I squint at him in the semidarkness. The only light is the moonlight that streams through the laundry room’s single narrow window. Andrew, I can see, is wearing black jeans and a white shirt-a waiter’s uniform.

I don’t know what makes me do it. Maybe because I’ve been so lonely and depressed all evening. Maybe because I’m still half asleep.

Or maybe because I truly do love him. But the next thing I know, I’m sitting up and, my fingers entwined in his shirtfront, I’m whispering, “Oh, Andrew, everything’s so awful! Your brother Alistair-he said something today about your having said I was a fatty. That’s not true, is it?”

“What?” Andrew is laughing into my hair as he nuzzles my neck. He is quite a neck nuzzler, I’m finding out. “What are you talking about?”

“Your brother, Alistair. He acted all shocked when he met me, because he said you’d told him I was fat.”

Andrew stops nuzzling my neck and peers down at me in the moonlight.

“Wait,” he says. “He said that? Are you taking the mickey?”

“I don’t know anything about Mickey,” I say. “But, yes, he really did say he’d been expecting me to be fat. ‘A fatty’ were his exact words.”
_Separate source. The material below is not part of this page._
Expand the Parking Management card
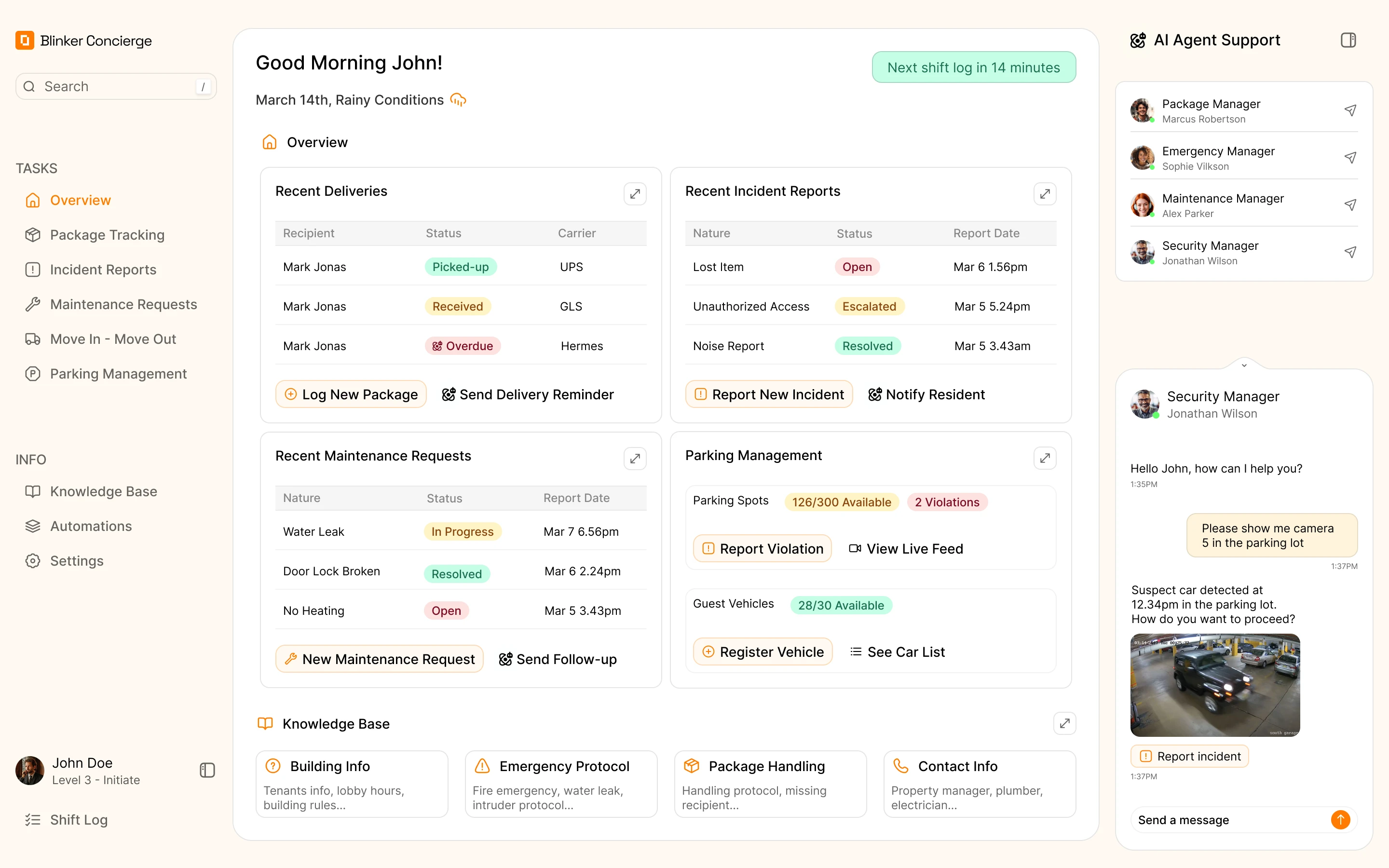Viewport: 1389px width, 868px height. [1045, 458]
I realize, a little belatedly, that Andrew might possibly become a little ticked off with his brother for having said this-especially if it’s not true. Which it can’t be. Right? Andrew would never say something like that…

“Oh, Andrew, I’m sorry,” I say, wrapping my arms around his neck and kissing him tenderly. “I can’t believe I even brought it up. Forget I said anything. Alistair was obviously pulling my leg. And I fell for it. Let’s just forget the whole thing, all right?”

But Andrew doesn’t seem willing to forget it. His arms tighten around me, and he uses some very choice adjectives to describe his brother, which he whispers against my lips. Then he says, “I think you look fucking fantastic. I always have. Sure, when we first met, you were a bit plumper than you are now. When I first saw you coming out of Customs at the airport in that little Chinese dress, I didn’t even recognize you. I couldn’t stop staring. I kept wondering who the lucky bloke was who was meeting such a hot little number.”

I can only blink at him. Somehow his words are not as encouraging as I think he means them to be.

Maybe it’s because of his seeming inability to pronounce his th’s as anything but f’s, so his thinks come out as finks.

“Then, when I got the page, and I came over and saw you were-well, you-I realized I was the lucky bloke,” Andrew goes on. “I’m sorry everything has been such a cock-up so far-my mate’s flat falling through, and your not having a proper bed, and my arse-hole of a brother, and my fucking work schedule. But you have to know”-here he snakes an arm around my waist-“I’m over the moon that you’re finally here.” This is where he leans down and kisses my neck some more.